> [Provided text]
Private health consultants are trying to fill a gap in healthcare created by overworked primary care doctors who have less time to coordinate patient care. Consultants, many of whom are registered nurses, social workers, or physicians, help clients find specialists and also will make calls to ensure that a patient's various doctors are communicating with each other. The trend also caters to the desire of a growing number of patients to take charge of their healthcare.
It was a day of prognostications as America's Health Insurance Plans turned the stage over to former lawmakers and presidential advisers to discuss the future of U.S. healthcare during the group's annual meeting in San Francisco, writes Wall Street Journal blogger Kristen Gerencher. Among the speakers were three people hands-on experience in healthcare policy, including former Sen. John Breaux, former Senate Majority Leader Bill Frist and Former Secretary of Health and Human Services Tommy Thompson. Gerencher also notes that protesters surrounded the conference building behind police barricades erected to allow attendees a space to come and go.
"Hopkins," a follow-up to the acclaimed "Hopkins 24/7" from 2000, takes television viewers inside the Baltimore hospital. Johns Hopkins Hospital officials said after the mostly positive feedback they received following the first documentary they had few reservations about opening their corridors for a second time. Executive producer Terence Wrong, who also produced the first documentary, said he wanted to revisit Hopkins because of changes that had taken place since the first series. More women and international staff members and improved technology were some of the changes that Wrong wanted to explore in the new series.
A foreign company is breaking into the heavily regulated Chinese healthcare system by targeting the elite who are willing to pay premium prices for premium care. Chindex has opened Western-style hospitals and clinics in Beijing, Shanghai and Guangzhou to cater to affluent expatriates and wealthy Chinese. Staffed by foreign doctors and some of China's top physicians, its fees are too high for most Chinese.
More than 100 complaints were made the Maryland Board of Pharmacy last year about patients who received either the wrong medication from a pharmacy or the wrong dosage. Officials say more such cases occur statewide, but just how many is unclear as pharmacies are not required to report them.
Saint Agnes Medical Center in Fresno, CA, has suspended open-heart surgeries after a state report found that the facility was not protecting patients "amid an outbreak of infections" that began last year and continued through May. The hospital now plans to bring in auditors from Michigan-based Trinity Health, its corporate parent; an outside agency will also review Saint Agnes' cardiac-surgery program.

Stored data
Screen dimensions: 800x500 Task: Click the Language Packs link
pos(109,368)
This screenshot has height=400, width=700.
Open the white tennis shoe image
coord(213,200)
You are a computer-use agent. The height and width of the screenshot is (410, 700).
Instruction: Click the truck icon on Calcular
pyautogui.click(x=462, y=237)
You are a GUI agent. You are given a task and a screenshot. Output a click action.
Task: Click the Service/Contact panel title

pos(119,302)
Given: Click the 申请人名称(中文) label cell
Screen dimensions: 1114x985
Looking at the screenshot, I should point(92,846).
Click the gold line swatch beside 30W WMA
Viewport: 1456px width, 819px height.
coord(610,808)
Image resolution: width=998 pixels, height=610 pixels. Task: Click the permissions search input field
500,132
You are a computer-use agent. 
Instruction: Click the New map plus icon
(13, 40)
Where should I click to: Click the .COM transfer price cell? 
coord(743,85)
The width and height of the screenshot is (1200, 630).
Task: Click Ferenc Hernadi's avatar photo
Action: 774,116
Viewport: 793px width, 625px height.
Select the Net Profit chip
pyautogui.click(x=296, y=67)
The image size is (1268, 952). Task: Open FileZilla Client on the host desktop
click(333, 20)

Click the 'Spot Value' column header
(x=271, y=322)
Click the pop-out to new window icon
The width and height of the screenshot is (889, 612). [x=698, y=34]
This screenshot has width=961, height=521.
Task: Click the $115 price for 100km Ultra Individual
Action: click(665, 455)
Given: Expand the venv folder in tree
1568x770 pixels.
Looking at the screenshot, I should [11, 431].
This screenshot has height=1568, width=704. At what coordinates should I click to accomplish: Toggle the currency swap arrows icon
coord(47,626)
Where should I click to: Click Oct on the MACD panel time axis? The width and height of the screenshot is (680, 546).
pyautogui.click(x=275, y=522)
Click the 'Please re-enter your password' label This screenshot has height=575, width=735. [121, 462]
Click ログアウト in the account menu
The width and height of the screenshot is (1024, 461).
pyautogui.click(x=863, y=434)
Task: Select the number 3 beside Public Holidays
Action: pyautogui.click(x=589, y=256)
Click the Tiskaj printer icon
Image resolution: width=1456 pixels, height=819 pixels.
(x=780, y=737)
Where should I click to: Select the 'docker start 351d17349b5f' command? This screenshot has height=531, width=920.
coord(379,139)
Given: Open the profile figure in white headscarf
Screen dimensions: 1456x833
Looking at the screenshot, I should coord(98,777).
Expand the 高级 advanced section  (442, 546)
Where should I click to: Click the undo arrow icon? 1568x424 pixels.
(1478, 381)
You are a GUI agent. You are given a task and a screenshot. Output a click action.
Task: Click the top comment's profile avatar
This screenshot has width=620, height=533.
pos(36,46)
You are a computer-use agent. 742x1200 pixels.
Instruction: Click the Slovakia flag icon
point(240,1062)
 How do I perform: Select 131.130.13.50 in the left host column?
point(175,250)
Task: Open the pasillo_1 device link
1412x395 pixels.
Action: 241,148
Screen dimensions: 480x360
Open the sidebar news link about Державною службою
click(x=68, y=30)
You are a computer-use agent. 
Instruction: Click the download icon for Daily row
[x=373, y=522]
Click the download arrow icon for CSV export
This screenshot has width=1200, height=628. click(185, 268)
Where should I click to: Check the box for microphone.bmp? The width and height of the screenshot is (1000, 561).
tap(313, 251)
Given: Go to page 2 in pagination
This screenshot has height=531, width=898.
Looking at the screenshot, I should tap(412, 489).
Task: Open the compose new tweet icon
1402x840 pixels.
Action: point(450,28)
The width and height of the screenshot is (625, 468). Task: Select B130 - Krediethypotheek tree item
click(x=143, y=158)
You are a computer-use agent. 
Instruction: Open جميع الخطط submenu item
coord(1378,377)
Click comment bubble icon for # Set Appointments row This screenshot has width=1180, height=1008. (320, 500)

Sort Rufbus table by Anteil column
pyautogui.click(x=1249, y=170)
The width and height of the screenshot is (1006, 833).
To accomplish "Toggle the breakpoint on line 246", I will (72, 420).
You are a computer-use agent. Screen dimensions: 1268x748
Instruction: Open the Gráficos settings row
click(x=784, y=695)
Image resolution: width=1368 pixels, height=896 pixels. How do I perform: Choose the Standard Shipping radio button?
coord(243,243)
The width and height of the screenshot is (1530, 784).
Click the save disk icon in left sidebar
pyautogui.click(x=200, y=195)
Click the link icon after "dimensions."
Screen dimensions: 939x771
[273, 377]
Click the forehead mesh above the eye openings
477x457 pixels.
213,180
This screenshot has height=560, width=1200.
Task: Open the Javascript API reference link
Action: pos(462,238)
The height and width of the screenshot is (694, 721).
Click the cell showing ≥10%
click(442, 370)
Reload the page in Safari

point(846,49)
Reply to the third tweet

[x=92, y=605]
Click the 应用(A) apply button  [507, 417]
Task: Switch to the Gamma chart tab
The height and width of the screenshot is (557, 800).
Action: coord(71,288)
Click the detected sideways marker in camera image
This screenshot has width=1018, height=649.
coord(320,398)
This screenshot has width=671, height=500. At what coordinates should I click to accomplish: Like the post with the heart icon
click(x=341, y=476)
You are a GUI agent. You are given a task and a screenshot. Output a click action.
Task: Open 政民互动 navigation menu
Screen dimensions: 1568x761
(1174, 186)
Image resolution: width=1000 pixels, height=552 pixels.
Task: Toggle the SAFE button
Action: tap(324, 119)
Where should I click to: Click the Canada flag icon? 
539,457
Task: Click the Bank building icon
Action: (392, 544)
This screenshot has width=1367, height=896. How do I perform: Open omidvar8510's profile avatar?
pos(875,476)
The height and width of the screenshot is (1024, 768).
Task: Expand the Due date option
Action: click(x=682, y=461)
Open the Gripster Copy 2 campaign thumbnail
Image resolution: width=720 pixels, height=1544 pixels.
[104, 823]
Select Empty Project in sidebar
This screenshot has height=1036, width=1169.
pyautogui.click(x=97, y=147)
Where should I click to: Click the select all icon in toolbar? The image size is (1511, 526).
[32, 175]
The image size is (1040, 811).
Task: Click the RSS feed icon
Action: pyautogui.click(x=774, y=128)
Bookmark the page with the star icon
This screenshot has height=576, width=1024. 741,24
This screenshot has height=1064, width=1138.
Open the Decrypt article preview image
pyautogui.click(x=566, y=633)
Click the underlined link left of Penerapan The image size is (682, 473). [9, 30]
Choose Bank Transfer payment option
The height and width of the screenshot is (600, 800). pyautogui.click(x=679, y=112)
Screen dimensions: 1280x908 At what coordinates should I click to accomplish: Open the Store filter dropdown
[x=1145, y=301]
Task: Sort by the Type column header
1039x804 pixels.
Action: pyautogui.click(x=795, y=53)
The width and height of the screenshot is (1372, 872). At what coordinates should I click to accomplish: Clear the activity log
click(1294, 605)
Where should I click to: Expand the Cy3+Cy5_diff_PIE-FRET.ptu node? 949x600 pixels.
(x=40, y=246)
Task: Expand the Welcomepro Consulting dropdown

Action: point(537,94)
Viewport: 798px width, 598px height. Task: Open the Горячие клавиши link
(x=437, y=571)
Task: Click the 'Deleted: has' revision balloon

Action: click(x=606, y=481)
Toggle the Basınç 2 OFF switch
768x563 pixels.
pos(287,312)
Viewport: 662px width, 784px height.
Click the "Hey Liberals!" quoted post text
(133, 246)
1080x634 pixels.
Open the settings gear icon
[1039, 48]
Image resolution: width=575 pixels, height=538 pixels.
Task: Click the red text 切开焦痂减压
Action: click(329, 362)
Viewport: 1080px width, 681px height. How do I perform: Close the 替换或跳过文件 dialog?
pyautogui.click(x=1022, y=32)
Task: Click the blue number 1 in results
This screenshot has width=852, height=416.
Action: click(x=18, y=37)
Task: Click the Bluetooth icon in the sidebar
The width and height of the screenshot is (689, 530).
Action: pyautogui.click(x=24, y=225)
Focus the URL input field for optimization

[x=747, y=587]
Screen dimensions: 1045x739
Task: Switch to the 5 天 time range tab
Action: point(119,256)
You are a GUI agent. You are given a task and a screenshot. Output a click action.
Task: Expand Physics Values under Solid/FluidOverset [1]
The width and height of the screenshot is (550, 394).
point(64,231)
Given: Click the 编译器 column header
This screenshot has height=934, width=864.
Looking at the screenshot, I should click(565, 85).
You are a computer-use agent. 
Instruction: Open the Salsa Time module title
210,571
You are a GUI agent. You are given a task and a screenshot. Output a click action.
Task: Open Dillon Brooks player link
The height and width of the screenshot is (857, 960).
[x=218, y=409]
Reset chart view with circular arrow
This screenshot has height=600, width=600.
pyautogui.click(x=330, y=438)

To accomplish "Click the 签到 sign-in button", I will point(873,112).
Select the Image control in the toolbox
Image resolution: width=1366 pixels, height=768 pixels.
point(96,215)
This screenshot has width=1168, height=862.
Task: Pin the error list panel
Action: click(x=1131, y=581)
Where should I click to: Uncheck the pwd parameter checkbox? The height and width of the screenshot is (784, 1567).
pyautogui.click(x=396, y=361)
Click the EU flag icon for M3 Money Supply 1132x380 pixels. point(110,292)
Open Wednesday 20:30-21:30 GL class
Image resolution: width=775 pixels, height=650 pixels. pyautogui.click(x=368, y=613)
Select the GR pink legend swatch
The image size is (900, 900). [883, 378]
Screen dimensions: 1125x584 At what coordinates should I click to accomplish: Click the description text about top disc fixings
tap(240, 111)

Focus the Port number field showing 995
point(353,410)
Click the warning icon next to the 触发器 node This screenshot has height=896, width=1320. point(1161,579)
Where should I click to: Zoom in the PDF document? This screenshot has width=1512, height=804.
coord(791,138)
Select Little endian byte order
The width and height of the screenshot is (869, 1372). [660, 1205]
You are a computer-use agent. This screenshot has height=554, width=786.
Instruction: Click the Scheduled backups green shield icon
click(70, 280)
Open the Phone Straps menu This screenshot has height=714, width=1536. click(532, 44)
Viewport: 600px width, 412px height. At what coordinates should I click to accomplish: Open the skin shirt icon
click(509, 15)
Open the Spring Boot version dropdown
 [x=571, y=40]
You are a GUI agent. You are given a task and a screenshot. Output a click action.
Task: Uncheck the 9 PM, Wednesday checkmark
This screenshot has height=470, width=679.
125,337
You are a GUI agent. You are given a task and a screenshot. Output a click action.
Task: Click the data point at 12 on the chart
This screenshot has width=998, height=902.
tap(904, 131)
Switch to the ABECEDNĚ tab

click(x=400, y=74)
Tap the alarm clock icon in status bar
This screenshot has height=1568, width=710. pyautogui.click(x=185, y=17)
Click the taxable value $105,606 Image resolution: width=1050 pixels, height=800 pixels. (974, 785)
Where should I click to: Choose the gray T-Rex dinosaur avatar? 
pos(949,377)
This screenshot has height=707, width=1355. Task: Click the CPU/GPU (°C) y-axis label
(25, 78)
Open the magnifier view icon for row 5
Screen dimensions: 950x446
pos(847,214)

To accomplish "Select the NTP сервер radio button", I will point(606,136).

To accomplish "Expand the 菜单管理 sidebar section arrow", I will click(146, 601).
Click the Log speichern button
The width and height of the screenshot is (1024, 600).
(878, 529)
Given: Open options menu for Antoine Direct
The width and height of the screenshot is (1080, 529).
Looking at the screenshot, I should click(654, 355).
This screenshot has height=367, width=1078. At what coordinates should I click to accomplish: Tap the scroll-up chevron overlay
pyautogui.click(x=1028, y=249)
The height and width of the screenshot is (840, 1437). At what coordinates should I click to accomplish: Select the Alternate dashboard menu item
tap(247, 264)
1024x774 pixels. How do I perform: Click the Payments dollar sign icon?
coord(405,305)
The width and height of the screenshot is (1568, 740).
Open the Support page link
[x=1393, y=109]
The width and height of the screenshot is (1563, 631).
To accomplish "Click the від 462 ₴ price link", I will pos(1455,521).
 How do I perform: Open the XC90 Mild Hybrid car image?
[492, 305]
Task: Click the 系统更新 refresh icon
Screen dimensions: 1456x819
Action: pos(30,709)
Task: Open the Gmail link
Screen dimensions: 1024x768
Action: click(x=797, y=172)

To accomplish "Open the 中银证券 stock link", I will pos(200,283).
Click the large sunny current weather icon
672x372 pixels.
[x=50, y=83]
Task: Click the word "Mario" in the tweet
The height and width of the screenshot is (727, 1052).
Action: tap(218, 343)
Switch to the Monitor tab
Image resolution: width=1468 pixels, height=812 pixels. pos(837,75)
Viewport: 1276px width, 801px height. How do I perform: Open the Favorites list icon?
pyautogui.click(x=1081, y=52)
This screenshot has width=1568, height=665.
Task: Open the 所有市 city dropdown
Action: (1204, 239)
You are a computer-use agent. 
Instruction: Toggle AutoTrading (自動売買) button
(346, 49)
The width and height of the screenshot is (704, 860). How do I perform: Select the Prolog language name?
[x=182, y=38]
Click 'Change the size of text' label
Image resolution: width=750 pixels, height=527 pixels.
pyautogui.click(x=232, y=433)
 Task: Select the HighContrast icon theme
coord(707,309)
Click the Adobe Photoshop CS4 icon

> [Goal of the exercise] Quote the healthcare news briefs word for word, everything from "A foreign company" down to "for most Chinese.". The stored data listing is separate material with no connection to the healthcare news briefs.

> [Solution to this exercise]
A foreign company is breaking into the heavily regulated Chinese healthcare system by targeting the elite who are willing to pay premium prices for premium care. Chindex has opened Western-style hospitals and clinics in Beijing, Shanghai and Guangzhou to cater to affluent expatriates and wealthy Chinese. Staffed by foreign doctors and some of China's top physicians, its fees are too high for most Chinese.